Evaluating the Cost-Effectiveness of an AI-Driven Chatbot for Tuberculosis Screening in Primary Health Care Settings in Indonesia: A Decision-Analytic Modeling Study
Agus Fitriangga — Fakultas Kedokteran Universitas Tanjungpura
Abstract
Background: Tuberculosis (TB) remains a major public health challenge in Indonesia, with persistent gaps in early detection and case finding at the primary care level. Digital health innovations, particularly artificial intelligence (AI)–based chatbots, offer a scalable approach to improve symptom screening and triage. However, evidence on their economic value within health systems remains limited. This study evaluated the cost-effectiveness of an AI-based chatbot for TB screening compared with standard symptom-based screening in primary health care settings in Indonesia.
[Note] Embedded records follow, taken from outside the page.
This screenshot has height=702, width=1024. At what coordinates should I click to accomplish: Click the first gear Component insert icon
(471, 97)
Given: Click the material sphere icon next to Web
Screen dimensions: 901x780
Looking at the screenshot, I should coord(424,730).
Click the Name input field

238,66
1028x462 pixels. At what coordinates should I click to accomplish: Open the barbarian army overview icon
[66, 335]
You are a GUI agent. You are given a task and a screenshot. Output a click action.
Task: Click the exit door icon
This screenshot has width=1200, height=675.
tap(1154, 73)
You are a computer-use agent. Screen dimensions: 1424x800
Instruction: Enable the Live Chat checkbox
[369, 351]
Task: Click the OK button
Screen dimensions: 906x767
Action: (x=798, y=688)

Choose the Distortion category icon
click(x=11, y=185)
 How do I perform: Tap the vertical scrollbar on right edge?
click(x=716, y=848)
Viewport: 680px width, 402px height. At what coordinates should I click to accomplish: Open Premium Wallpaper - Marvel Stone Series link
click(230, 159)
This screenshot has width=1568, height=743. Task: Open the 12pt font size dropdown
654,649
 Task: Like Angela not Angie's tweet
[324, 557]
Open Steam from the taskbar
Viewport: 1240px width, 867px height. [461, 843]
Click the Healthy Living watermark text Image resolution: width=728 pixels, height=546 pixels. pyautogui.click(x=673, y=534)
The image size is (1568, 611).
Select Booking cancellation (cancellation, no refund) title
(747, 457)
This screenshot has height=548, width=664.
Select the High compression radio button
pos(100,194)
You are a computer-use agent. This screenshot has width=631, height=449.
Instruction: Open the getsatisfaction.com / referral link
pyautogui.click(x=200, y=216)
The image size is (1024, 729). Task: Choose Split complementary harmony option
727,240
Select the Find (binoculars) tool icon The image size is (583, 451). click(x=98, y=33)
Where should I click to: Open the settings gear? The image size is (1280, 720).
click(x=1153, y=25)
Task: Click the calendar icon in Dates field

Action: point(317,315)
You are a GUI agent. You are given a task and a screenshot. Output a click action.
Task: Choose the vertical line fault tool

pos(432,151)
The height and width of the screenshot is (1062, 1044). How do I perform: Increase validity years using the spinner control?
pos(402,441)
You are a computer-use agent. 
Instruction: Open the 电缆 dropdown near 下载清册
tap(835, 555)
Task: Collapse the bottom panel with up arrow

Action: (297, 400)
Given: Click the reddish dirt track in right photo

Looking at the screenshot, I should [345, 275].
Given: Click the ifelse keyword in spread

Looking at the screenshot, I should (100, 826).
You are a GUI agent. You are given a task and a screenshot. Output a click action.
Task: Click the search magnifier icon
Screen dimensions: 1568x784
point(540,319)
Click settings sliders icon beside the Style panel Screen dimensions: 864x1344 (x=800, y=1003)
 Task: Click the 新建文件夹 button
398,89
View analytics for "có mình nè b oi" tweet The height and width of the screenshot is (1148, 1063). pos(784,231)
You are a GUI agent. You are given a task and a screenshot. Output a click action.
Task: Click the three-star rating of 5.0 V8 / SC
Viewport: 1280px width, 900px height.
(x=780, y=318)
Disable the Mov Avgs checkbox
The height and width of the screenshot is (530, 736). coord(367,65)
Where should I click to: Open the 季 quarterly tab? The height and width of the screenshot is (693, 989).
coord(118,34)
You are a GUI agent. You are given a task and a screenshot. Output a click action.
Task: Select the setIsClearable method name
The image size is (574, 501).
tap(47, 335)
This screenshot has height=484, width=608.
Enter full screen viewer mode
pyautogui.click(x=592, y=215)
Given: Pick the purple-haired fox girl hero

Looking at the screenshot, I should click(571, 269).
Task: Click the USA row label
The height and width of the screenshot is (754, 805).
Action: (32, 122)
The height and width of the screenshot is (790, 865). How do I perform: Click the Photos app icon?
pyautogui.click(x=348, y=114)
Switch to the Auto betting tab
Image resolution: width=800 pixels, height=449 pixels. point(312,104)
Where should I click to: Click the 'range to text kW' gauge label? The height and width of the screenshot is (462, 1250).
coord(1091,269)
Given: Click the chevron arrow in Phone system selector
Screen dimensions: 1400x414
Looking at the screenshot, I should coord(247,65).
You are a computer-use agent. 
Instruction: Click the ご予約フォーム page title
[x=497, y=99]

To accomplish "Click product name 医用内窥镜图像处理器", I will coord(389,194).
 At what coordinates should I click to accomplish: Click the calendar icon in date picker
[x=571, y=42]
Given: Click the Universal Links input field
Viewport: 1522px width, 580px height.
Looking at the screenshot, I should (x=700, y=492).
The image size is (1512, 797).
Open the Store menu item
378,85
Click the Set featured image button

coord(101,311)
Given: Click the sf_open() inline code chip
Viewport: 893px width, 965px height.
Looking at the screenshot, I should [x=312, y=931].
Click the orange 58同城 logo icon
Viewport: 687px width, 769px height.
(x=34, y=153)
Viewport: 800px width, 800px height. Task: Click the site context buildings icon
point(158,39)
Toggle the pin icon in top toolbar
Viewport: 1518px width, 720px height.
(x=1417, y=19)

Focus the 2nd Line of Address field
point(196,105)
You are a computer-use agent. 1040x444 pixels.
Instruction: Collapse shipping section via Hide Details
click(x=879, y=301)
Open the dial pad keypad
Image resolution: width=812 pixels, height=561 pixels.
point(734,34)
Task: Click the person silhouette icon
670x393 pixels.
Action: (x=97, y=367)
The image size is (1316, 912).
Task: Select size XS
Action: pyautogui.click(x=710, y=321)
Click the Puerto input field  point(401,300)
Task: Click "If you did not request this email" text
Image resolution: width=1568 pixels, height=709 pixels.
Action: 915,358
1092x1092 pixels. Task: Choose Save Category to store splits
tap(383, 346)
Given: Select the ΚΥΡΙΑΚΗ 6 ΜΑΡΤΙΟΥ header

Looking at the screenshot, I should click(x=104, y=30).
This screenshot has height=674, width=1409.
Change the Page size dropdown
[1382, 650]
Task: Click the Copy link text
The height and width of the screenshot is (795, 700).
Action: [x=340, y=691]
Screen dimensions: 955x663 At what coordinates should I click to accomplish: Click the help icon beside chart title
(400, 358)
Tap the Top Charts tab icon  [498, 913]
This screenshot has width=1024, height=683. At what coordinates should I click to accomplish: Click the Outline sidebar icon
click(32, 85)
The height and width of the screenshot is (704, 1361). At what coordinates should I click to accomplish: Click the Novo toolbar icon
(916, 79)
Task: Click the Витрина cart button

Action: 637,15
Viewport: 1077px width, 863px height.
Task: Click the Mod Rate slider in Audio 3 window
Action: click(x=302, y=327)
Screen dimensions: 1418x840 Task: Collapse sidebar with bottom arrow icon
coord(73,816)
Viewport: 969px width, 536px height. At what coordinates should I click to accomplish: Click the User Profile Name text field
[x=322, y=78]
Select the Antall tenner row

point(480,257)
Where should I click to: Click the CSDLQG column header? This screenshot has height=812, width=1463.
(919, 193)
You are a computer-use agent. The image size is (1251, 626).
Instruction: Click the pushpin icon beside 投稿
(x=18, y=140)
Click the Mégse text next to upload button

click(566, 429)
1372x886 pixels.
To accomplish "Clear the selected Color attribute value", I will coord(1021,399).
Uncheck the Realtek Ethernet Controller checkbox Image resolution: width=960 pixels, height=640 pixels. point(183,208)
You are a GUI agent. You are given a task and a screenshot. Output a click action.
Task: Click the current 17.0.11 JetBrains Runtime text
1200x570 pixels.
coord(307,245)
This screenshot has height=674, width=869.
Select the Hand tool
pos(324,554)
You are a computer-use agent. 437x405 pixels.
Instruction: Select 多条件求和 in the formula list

Methods: A decision-analytic model was developed to compare AI-based chatbot screening with conventional screening from the health system perspective over a one-year time horizon. Model inputs were derived from secondary data sources, including the Indonesian TB surveillance system (SITB), published literature, and pilot data from 50 primary health centers, covering a cohort of 120,000 individuals. Effectiveness was measured as additional TB cases detected and disability-adjusted life years (DALYs) averted. Costs included screening, diagnostic confirmation, and treatment initiation. Incremental cost-effectiveness ratios (ICERs) were calculated. Deterministic and probabilistic sensitivity analyses were performed. Results: Among 120,000 individuals screened, the AI-based chatbot identified 4,320 presumptive TB cases and 1,080 confirmed cases, compared to 3,150 and 840 under standard screening, yielding 240 additional cases detected (28.6%). The intervention averted 385 DALYs, compared with 290 DALYs with conventional screening, for a total of 95 additional DALYs. Total costs were USD 412,560 for the chatbot strategy and USD 398,200 for standard screening. The ICER was USD 151 per DALY averted, well below Indonesia’s willingness-to-pay threshold (USD 1,200). Sensitivity analyses confirmed robustness. Conclusion: AI-based chatbot screening is a highly cost-effective strategy to improve TB case detection in Indonesia. Scaling up this approach could enhance efficiency, accelerate diagnosis, and support national TB elimination targets.